1 garlic clove, minced
2 tablespoons fresh ginger, minced
1 stalk celery, diced
1 small onion, diced
2 tablespoons olive oil
8 cups vegetable stock (canned is ok) or 8 cups chicken stock (canned is ok)
1 teaspoon dried thyme or 1 teaspoon fresh thyme
salt and pepper
1/2 cup brown rice or 1/2 cup wild rice
12 shrimp, cooked, peeled
1/2 cup heavy cream or 1/2 cup half-and-half
2 cups of fresh Baby Spinach, torn into bite sized peices, stems removed

Steps:

  • In a large stockpot (8qt), begin by sauteing minced garlic, ginger, onion, celery in olive oil until onion & celery are soft and becoming translucent.
  • Add the stock, salt & pepper and thyme, and bring to a boil. Reduce heat and add the rice.
  • Cook until rice is al dente.
  • Add the shrimp and spinach.
  • Simmer until the spinach is wilted and the shrimp is heated through.
  • Add the cream or half & half. Taste and adjust salt & pepper if necessary. Garnish with freshly grated parmesan cheese of your choice.
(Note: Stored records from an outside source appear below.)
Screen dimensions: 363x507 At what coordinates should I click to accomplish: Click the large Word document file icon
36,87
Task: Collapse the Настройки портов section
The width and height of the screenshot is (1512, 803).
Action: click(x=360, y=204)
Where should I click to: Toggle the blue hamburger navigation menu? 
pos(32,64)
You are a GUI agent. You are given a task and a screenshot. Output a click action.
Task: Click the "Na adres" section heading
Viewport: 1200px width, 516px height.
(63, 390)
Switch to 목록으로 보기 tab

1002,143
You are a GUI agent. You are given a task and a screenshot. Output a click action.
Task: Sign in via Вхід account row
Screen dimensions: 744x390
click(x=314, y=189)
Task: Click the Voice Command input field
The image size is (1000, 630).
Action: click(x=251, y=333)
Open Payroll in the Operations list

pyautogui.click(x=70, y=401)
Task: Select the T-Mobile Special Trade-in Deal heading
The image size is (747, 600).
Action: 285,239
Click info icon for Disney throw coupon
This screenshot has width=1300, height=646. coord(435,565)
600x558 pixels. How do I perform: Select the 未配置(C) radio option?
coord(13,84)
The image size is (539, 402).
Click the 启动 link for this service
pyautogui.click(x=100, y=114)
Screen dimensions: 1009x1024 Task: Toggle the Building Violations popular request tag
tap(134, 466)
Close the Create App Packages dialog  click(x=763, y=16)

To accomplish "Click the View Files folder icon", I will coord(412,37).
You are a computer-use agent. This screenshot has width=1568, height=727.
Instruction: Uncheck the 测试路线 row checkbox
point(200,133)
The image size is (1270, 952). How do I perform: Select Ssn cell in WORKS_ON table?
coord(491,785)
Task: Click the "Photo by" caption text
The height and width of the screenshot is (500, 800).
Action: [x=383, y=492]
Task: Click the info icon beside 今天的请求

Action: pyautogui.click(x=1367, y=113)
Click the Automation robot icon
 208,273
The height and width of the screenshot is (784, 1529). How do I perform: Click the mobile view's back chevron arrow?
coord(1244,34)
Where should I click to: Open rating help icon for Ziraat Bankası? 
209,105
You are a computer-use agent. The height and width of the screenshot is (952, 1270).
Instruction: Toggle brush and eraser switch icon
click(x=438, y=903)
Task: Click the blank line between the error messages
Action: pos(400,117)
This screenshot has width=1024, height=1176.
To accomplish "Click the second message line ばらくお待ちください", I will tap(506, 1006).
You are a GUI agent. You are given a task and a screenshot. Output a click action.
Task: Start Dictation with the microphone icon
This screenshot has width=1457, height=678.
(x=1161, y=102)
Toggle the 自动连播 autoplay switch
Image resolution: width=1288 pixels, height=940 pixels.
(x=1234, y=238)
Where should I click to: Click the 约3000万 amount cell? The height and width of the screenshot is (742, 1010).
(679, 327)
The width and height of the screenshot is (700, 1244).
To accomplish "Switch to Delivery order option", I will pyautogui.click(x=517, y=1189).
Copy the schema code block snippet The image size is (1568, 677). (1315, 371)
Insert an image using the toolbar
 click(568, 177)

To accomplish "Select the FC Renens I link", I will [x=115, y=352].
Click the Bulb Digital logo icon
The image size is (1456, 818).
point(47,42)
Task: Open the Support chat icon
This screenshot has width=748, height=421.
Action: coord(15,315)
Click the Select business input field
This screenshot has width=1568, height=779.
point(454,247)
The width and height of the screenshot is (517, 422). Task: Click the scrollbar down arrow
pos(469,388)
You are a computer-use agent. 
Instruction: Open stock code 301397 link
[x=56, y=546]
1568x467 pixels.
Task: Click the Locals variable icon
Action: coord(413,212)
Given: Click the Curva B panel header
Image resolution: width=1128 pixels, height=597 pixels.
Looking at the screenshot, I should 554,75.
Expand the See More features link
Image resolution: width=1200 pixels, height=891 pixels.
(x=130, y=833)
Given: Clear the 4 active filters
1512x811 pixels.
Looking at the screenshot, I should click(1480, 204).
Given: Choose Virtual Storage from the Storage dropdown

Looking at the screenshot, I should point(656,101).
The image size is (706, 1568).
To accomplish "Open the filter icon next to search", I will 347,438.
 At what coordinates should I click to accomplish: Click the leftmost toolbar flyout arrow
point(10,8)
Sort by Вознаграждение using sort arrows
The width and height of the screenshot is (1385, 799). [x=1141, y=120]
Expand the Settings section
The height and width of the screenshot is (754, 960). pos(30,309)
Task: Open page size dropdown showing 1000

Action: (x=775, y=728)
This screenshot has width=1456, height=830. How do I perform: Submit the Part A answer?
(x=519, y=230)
Nutrition Facts : Calories 141.8, Fat 9.4, SaturatedFat 4, Cholesterol 34.1, Sodium 30.4, Carbohydrate 11.2, Fiber 0.9, Sugar 0.6, Protein 3.5

Tips:

  • For a smoother soup, blend the cooked sweet potatoes until creamy before adding the shrimp.
  • If you don't have fresh ginger, you can use 1/2 teaspoon of ground ginger.
  • If you don't have coconut milk, you can use regular milk or cream.
  • Serve the soup with a sprinkle of chopped cilantro or parsley.
  • Garnish the soup with a dollop of sour cream or yogurt.

Conclusion:

This Caribbean Sweet Potato Soup with Gingered Shrimp is a delicious and easy-to-make soup that is perfect for a cold winter day. The sweet potatoes and coconut milk give the soup a creamy and flavorful base, while the ginger and shrimp add a spicy and savory kick. This soup is sure to please everyone at your table.